> _Records for this exercise_:

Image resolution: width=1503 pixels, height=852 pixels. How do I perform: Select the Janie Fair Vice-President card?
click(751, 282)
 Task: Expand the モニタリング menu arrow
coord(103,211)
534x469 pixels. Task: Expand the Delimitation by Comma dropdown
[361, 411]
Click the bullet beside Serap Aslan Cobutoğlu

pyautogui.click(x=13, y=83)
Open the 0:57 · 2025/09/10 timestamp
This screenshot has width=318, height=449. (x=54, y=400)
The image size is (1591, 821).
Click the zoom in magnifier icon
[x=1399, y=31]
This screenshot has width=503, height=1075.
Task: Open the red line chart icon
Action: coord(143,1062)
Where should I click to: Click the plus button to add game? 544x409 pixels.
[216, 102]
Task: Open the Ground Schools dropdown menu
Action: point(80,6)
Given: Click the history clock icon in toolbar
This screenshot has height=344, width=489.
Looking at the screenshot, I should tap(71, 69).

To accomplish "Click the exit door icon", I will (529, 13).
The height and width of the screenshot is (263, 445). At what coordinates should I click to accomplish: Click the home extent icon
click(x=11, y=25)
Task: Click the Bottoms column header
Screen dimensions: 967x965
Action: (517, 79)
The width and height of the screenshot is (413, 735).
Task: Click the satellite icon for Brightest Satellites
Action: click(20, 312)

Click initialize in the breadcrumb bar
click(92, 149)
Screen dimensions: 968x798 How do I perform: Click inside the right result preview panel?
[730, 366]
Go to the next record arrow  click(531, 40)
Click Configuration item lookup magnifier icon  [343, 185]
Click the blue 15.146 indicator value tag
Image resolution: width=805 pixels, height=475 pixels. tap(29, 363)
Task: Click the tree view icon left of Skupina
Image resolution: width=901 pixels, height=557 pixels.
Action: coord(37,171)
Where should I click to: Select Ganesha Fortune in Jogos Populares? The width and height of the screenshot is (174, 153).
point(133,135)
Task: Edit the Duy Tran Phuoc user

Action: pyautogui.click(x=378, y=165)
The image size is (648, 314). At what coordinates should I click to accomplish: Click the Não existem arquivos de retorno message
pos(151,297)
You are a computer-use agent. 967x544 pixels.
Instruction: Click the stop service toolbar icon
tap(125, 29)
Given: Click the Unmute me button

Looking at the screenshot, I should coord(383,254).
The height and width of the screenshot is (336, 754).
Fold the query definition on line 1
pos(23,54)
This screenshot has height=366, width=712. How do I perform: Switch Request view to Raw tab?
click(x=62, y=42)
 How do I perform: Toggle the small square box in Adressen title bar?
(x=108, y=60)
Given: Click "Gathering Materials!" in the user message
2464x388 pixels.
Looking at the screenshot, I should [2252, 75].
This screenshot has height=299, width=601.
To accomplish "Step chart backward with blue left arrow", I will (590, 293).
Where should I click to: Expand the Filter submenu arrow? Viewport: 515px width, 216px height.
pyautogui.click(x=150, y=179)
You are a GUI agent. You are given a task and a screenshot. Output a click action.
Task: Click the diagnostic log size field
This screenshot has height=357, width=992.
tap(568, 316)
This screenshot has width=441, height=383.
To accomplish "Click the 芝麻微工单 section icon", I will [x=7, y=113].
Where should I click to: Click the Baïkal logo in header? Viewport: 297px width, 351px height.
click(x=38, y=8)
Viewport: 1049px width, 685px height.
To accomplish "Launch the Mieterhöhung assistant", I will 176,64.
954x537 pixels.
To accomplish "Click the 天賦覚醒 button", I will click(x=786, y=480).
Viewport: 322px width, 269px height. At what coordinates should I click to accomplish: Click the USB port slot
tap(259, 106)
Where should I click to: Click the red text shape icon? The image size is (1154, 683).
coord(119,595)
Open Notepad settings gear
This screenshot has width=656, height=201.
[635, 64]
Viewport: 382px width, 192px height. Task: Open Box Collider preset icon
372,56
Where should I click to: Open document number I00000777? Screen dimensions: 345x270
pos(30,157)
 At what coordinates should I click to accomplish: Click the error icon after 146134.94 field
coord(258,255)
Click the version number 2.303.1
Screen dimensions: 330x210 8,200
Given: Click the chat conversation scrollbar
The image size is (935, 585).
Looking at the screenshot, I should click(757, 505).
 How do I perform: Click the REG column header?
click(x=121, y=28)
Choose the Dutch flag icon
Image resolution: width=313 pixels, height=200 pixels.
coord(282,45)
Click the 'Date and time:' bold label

> _Requirement_:
Repeat only the stretch of lines that begins at the line containing "How do I perform: Click the" and ends at the last line above, both included.

> _Worked solution_:
 How do I perform: Click the REG column header?
click(x=121, y=28)
Choose the Dutch flag icon
Image resolution: width=313 pixels, height=200 pixels.
coord(282,45)
Click the 'Date and time:' bold label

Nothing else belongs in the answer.